The ground plane 35 extends along three sides of the first and
second slots 41 and 47. A first conducting strip 42 and a second
conducting strip 48 are formed between the printed circuit board's
first edge 36 and the open-ended slots 41 and 47, respectively. The
width of the conducting strips 42 and 48 can be adjusted to
optimize antenna resonant frequency and bandwidth. As a result of
this configuration, the first and second slots 41 and 47 form the
radiating elements of the first and second antennas 40 and 46,
respectively, and are spaced apart by at least one-tenth of a
wavelength of the resonant frequency of the second antenna.

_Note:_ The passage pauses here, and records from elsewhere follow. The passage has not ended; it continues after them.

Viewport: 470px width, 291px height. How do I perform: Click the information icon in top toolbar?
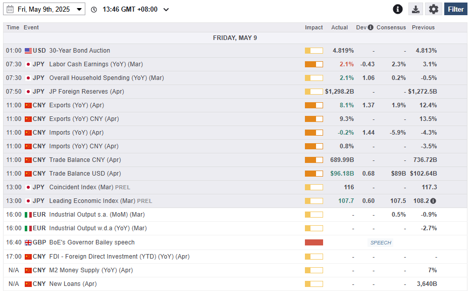point(398,9)
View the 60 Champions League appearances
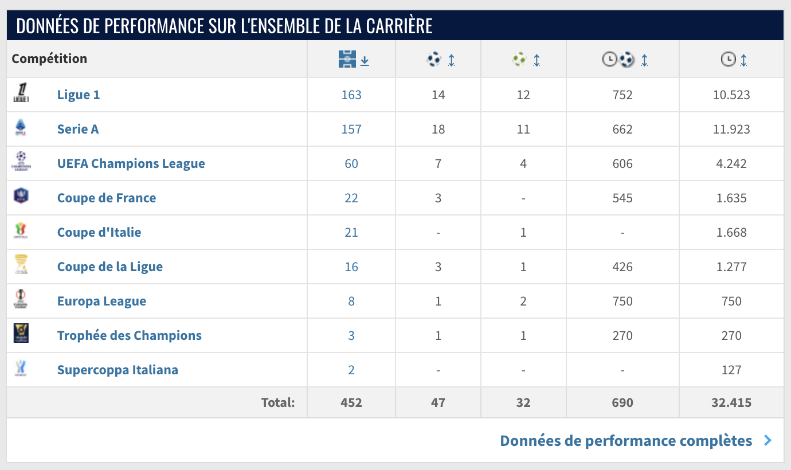 [x=351, y=164]
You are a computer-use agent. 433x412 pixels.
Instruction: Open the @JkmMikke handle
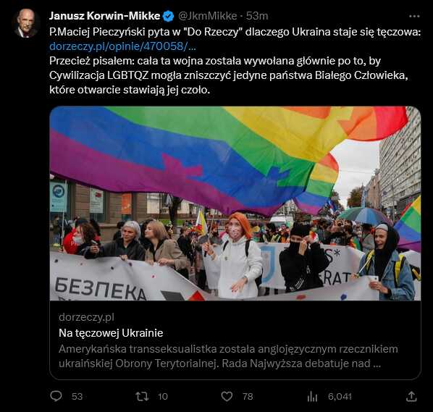click(208, 16)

A first signal port 43 is provided on opposite sides of the first
slot antenna 40 near the closed end 44 for applying a first signal
source. A second signal port 45 is provided on opposite sides of
the second slot 47 near its closed end 49 for applying a second
signal source. These signal ports 43 and 45 are connected to the
radio frequency circuit 28 of the wireless communication device
10.
Although the present SAR control apparatus is being described in
the context of a communication device with a pair of slot type
antennas, that apparatus can be used with a device that has a
single antenna or more than two antennas. Likewise, the SAR control
apparatus can be used with other types of antennas, such as an
inverted F antenna or a microstrip patch antenna, for example.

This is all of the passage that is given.